* Problem details: Of all the entries below, only the lines from the one with "Where should I click to: Open" up to and including the one with "Click first locked slot of 板島丸串城" are to be duplicated exactly.

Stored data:
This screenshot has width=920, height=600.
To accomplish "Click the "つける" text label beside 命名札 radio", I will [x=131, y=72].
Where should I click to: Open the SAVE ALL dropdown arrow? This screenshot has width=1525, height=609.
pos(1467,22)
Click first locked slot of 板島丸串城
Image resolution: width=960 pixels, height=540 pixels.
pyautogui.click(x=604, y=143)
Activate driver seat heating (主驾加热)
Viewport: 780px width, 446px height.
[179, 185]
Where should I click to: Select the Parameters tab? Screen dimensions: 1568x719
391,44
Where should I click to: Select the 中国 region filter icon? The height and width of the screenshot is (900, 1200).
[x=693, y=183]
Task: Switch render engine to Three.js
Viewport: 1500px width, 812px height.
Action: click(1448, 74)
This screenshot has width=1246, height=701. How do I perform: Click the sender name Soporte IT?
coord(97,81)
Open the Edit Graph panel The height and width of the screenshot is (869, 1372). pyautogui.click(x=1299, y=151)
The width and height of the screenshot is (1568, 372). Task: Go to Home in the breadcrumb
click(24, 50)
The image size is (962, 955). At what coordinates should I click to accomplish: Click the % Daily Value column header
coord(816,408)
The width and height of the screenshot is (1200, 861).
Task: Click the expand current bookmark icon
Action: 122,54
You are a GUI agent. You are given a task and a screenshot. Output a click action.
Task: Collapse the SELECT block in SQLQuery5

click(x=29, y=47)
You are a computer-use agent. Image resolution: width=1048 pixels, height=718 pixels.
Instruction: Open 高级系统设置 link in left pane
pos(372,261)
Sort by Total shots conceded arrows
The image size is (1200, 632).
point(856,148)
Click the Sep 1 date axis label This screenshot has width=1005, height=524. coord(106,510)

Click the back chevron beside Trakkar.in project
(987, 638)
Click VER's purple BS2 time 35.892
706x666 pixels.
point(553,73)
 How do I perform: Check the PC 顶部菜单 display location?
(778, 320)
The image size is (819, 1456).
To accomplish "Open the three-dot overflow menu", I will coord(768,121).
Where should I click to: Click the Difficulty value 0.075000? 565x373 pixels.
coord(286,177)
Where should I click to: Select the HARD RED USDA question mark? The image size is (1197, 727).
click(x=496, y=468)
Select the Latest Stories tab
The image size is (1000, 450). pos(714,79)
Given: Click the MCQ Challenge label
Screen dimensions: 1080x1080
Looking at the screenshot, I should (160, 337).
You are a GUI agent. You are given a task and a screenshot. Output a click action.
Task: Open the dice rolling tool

* Solution:
Where should I click to: Open the SAVE ALL dropdown arrow? This screenshot has width=1525, height=609.
pos(1467,22)
Click first locked slot of 板島丸串城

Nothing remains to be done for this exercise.